TO DO ▸ Arrange every row below as a Markdown table with the columns No. and Line, giving each line its number and leaving out blank lines.

===== MATERIAL =====

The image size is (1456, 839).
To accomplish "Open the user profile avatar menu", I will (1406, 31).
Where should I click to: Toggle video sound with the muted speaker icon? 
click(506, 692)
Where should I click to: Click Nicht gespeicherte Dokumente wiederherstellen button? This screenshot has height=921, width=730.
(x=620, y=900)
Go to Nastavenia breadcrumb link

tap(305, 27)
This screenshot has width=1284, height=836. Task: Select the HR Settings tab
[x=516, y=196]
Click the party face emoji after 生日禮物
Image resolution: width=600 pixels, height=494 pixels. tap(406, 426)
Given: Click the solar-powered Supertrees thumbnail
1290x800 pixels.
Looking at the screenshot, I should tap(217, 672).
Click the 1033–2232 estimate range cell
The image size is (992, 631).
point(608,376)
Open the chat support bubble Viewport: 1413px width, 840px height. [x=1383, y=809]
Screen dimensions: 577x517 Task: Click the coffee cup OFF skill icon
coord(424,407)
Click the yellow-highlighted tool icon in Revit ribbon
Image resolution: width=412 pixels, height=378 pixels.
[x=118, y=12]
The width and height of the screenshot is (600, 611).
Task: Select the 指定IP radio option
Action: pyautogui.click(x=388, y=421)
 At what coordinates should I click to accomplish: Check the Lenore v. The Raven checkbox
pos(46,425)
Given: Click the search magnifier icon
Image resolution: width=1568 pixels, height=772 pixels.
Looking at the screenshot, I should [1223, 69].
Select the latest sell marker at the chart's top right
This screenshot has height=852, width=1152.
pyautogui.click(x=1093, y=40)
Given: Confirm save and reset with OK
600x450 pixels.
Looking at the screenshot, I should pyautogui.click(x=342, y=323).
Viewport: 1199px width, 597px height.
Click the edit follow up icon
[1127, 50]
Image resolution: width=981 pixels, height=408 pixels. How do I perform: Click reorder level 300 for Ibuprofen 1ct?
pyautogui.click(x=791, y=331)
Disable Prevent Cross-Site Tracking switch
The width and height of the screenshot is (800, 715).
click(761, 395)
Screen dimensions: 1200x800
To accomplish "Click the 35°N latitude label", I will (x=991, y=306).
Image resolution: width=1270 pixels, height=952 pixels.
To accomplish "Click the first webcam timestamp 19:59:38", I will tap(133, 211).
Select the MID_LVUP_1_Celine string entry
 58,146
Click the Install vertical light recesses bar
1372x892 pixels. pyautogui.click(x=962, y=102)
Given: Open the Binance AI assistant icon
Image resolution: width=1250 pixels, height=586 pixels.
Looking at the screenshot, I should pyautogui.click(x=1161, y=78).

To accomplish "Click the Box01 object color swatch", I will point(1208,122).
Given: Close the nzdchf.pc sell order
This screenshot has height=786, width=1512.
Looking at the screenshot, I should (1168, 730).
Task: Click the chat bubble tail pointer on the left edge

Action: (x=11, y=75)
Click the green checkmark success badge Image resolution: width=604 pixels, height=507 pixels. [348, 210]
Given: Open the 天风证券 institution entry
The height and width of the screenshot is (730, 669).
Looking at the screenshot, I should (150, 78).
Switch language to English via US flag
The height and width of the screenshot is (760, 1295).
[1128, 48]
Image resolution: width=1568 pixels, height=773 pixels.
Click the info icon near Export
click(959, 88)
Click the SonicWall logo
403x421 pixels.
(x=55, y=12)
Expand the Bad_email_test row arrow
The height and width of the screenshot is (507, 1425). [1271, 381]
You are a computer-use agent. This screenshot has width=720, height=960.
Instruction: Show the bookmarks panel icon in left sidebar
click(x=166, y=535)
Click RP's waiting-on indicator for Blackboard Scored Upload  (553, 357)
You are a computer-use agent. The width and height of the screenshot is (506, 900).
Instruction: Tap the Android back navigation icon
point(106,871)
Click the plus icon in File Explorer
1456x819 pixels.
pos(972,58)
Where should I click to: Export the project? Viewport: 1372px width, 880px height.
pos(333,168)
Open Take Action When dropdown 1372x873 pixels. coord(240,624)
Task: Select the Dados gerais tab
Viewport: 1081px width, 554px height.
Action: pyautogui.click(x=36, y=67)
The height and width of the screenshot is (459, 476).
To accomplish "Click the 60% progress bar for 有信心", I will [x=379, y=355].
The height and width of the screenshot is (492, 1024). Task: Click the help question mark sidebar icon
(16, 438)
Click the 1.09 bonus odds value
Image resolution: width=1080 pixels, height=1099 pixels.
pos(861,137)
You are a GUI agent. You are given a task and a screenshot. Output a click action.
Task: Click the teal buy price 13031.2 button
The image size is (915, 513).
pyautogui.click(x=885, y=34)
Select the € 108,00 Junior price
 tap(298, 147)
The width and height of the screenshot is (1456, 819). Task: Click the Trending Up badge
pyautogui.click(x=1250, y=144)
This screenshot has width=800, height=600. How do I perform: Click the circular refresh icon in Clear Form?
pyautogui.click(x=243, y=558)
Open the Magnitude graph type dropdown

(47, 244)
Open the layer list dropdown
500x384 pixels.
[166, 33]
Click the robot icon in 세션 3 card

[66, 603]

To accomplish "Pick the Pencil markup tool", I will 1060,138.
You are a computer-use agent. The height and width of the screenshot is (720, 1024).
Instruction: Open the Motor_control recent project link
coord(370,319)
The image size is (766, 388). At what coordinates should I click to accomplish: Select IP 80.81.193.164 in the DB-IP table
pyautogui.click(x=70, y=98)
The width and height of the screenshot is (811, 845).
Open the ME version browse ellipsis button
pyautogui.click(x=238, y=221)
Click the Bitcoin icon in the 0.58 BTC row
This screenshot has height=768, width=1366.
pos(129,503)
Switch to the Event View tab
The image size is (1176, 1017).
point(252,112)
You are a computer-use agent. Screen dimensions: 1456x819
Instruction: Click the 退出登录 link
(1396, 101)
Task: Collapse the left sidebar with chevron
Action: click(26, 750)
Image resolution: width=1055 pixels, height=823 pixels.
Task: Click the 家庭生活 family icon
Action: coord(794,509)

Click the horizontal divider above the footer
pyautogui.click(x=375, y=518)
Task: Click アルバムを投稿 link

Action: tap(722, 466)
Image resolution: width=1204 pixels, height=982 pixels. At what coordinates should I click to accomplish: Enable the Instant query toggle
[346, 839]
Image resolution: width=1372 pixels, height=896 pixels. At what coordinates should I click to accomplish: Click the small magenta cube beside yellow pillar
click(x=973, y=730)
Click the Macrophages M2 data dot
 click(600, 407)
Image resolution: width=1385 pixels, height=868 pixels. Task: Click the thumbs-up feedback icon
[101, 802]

=====

ANSWER TO THIS EXERCISE ▸
| No. | Line |
|---|---|
| 1 | The image size is (1456, 839). |
| 2 | To accomplish "Open the user profile avatar menu", I will (1406, 31). |
| 3 | Where should I click to: Toggle video sound with the muted speaker icon?  |
| 4 | click(506, 692) |
| 5 | Where should I click to: Click Nicht gespeicherte Dokumente wiederherstellen button? This screenshot has height=921, width=730. |
| 6 | (x=620, y=900) |
| 7 | Go to Nastavenia breadcrumb link |
| 8 | tap(305, 27) |
| 9 | This screenshot has width=1284, height=836. Task: Select the HR Settings tab |
| 10 | [x=516, y=196] |
| 11 | Click the party face emoji after 生日禮物 |
| 12 | Image resolution: width=600 pixels, height=494 pixels. tap(406, 426) |
| 13 | Given: Click the solar-powered Supertrees thumbnail |
| 14 | 1290x800 pixels. |
| 15 | Looking at the screenshot, I should tap(217, 672). |
| 16 | Click the 1033–2232 estimate range cell |
| 17 | The image size is (992, 631). |
| 18 | point(608,376) |
| 19 | Open the chat support bubble Viewport: 1413px width, 840px height. [x=1383, y=809] |
| 20 | Screen dimensions: 577x517 Task: Click the coffee cup OFF skill icon |
| 21 | coord(424,407) |
| 22 | Click the yellow-highlighted tool icon in Revit ribbon |
| 23 | Image resolution: width=412 pixels, height=378 pixels. |
| 24 | [x=118, y=12] |
| 25 | The width and height of the screenshot is (600, 611). |
| 26 | Task: Select the 指定IP radio option |
| 27 | Action: pyautogui.click(x=388, y=421) |
| 28 |  At what coordinates should I click to accomplish: Check the Lenore v. The Raven checkbox |
| 29 | pos(46,425) |
| 30 | Given: Click the search magnifier icon |
| 31 | Image resolution: width=1568 pixels, height=772 pixels. |
| 32 | Looking at the screenshot, I should [1223, 69]. |
| 33 | Select the latest sell marker at the chart's top right |
| 34 | This screenshot has height=852, width=1152. |
| 35 | pyautogui.click(x=1093, y=40) |
| 36 | Given: Confirm save and reset with OK |
| 37 | 600x450 pixels. |
| 38 | Looking at the screenshot, I should pyautogui.click(x=342, y=323). |
| 39 | Viewport: 1199px width, 597px height. |
| 40 | Click the edit follow up icon |
| 41 | [1127, 50] |
| 42 | Image resolution: width=981 pixels, height=408 pixels. How do I perform: Click reorder level 300 for Ibuprofen 1ct? |
| 43 | pyautogui.click(x=791, y=331) |
| 44 | Disable Prevent Cross-Site Tracking switch |
| 45 | The width and height of the screenshot is (800, 715). |
| 46 | click(761, 395) |
| 47 | Screen dimensions: 1200x800 |
| 48 | To accomplish "Click the 35°N latitude label", I will (x=991, y=306). |
| 49 | Image resolution: width=1270 pixels, height=952 pixels. |
| 50 | To accomplish "Click the first webcam timestamp 19:59:38", I will tap(133, 211). |
| 51 | Select the MID_LVUP_1_Celine string entry |
| 52 |  58,146 |
| 53 | Click the Install vertical light recesses bar |
| 54 | 1372x892 pixels. pyautogui.click(x=962, y=102) |
| 55 | Given: Open the Binance AI assistant icon |
| 56 | Image resolution: width=1250 pixels, height=586 pixels. |
| 57 | Looking at the screenshot, I should pyautogui.click(x=1161, y=78). |
| 58 | To accomplish "Click the Box01 object color swatch", I will point(1208,122). |
| 59 | Given: Close the nzdchf.pc sell order |
| 60 | This screenshot has height=786, width=1512. |
| 61 | Looking at the screenshot, I should (1168, 730). |
| 62 | Task: Click the chat bubble tail pointer on the left edge |
| 63 | Action: (x=11, y=75) |
| 64 | Click the green checkmark success badge Image resolution: width=604 pixels, height=507 pixels. [348, 210] |
| 65 | Given: Open the 天风证券 institution entry |
| 66 | The height and width of the screenshot is (730, 669). |
| 67 | Looking at the screenshot, I should (150, 78). |
| 68 | Switch language to English via US flag |
| 69 | The height and width of the screenshot is (760, 1295). |
| 70 | [1128, 48] |
| 71 | Image resolution: width=1568 pixels, height=773 pixels. |
| 72 | Click the info icon near Export |
| 73 | click(959, 88) |
| 74 | Click the SonicWall logo |
| 75 | 403x421 pixels. |
| 76 | (x=55, y=12) |
| 77 | Expand the Bad_email_test row arrow |
| 78 | The height and width of the screenshot is (507, 1425). [1271, 381] |
| 79 | You are a computer-use agent. This screenshot has width=720, height=960. |
| 80 | Instruction: Show the bookmarks panel icon in left sidebar |
| 81 | click(x=166, y=535) |
| 82 | Click RP's waiting-on indicator for Blackboard Scored Upload  (553, 357) |
| 83 | You are a computer-use agent. The width and height of the screenshot is (506, 900). |
| 84 | Instruction: Tap the Android back navigation icon |
| 85 | point(106,871) |
| 86 | Click the plus icon in File Explorer |
| 87 | 1456x819 pixels. |
| 88 | pos(972,58) |
| 89 | Where should I click to: Export the project? Viewport: 1372px width, 880px height. |
| 90 | pos(333,168) |
| 91 | Open Take Action When dropdown 1372x873 pixels. coord(240,624) |
| 92 | Task: Select the Dados gerais tab |
| 93 | Viewport: 1081px width, 554px height. |
| 94 | Action: pyautogui.click(x=36, y=67) |
| 95 | The height and width of the screenshot is (459, 476). |
| 96 | To accomplish "Click the 60% progress bar for 有信心", I will [x=379, y=355]. |
| 97 | The height and width of the screenshot is (492, 1024). Task: Click the help question mark sidebar icon |
| 98 | (16, 438) |
| 99 | Click the 1.09 bonus odds value |
| 100 | Image resolution: width=1080 pixels, height=1099 pixels. |
| 101 | pos(861,137) |
| 102 | You are a GUI agent. You are given a task and a screenshot. Output a click action. |
| 103 | Task: Click the teal buy price 13031.2 button |
| 104 | The image size is (915, 513). |
| 105 | pyautogui.click(x=885, y=34) |
| 106 | Select the € 108,00 Junior price |
| 107 |  tap(298, 147) |
| 108 | The width and height of the screenshot is (1456, 819). Task: Click the Trending Up badge |
| 109 | pyautogui.click(x=1250, y=144) |
| 110 | This screenshot has width=800, height=600. How do I perform: Click the circular refresh icon in Clear Form? |
| 111 | pyautogui.click(x=243, y=558) |
| 112 | Open the Magnitude graph type dropdown |
| 113 | (47, 244) |
| 114 | Open the layer list dropdown |
| 115 | 500x384 pixels. |
| 116 | [166, 33] |
| 117 | Click the robot icon in 세션 3 card |
| 118 | [66, 603] |
| 119 | To accomplish "Pick the Pencil markup tool", I will 1060,138. |
| 120 | You are a computer-use agent. The height and width of the screenshot is (720, 1024). |
| 121 | Instruction: Open the Motor_control recent project link |
| 122 | coord(370,319) |
| 123 | The image size is (766, 388). At what coordinates should I click to accomplish: Select IP 80.81.193.164 in the DB-IP table |
| 124 | pyautogui.click(x=70, y=98) |
| 125 | The width and height of the screenshot is (811, 845). |
| 126 | Open the ME version browse ellipsis button |
| 127 | pyautogui.click(x=238, y=221) |
| 128 | Click the Bitcoin icon in the 0.58 BTC row |
| 129 | This screenshot has height=768, width=1366. |
| 130 | pos(129,503) |
| 131 | Switch to the Event View tab |
| 132 | The image size is (1176, 1017). |
| 133 | point(252,112) |
| 134 | You are a computer-use agent. Screen dimensions: 1456x819 |
| 135 | Instruction: Click the 退出登录 link |
| 136 | (1396, 101) |
| 137 | Task: Collapse the left sidebar with chevron |
| 138 | Action: click(26, 750) |
| 139 | Image resolution: width=1055 pixels, height=823 pixels. |
| 140 | Task: Click the 家庭生活 family icon |
| 141 | Action: coord(794,509) |
| 142 | Click the horizontal divider above the footer |
| 143 | pyautogui.click(x=375, y=518) |
| 144 | Task: Click アルバムを投稿 link |
| 145 | Action: tap(722, 466) |
| 146 | Image resolution: width=1204 pixels, height=982 pixels. At what coordinates should I click to accomplish: Enable the Instant query toggle |
| 147 | [346, 839] |
| 148 | Image resolution: width=1372 pixels, height=896 pixels. At what coordinates should I click to accomplish: Click the small magenta cube beside yellow pillar |
| 149 | click(x=973, y=730) |
| 150 | Click the Macrophages M2 data dot |
| 151 |  click(600, 407) |
| 152 | Image resolution: width=1385 pixels, height=868 pixels. Task: Click the thumbs-up feedback icon |
| 153 | [101, 802] |